It’s not gonna be the best or perfect, but it gets someone interested and then saying, look at what we’ve done for other home services companies within your space. Love to talk to you. Let’s get on the phone and schedule something.
Andrew Warner: And it’s, you’re basically scraping the yellow pages for let’s say plumbers, if that’s who you’re targeting.
I don’t. And then you start sending this out. What SLO has got though is what I think is an automated voicemail message from Neil Patel too, as part of this automation.
Neil Patel: Um, I think 11 Labs is the voice one, but I could be wrong. Um,
Andrew Warner: I’m pretty sure that’s the one that you’re using. But the point is you’ve simplified it here.
We’re gonna go in more detail, but the whole idea is, and this is what’s working for you right now for getting customers, it’s. Scrape the yellow pages for the contact informa. Can I say this by the way, I’m looking at your face. I know there’s certain things you asked me not to reveal. Okay. Get the contact information of the, of the people you’re going after.
Create an email that looks customized and actually has a broader understanding of how you’ve helped other businesses like them. And then you have this whole automation that includes voice, text, email, whatever it is that’s involved. We’re gonna look at the whole thing.

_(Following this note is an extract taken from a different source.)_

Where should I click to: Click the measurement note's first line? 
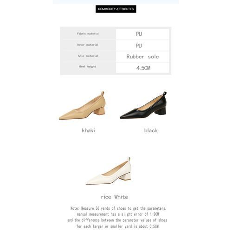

How effective is it for your business?
Neil Patel: It, it’s, it’s effective, but it doesn’t drive the majority of revenue, but every little bit adds up. Okay? I don’t wanna tell people that they can just do one thing and it’s gonna change their business overnight. We generate a lot of our revenue from large, publicly traded enterprises through RFPs. You’re not gonna get those from sending these kind of emails, but the point I’m getting at is people are looking for a silver bullet in business and in marketing.
That’s the wrong way to think about it. Yeah, every little bit adds up and then it starts compounding and that’s what really grows a business. It’s just doing and grinding a lot of things out and over time it adds up. But I will tell you this, if you’re gonna use this strategy, make sure you talk to counsel.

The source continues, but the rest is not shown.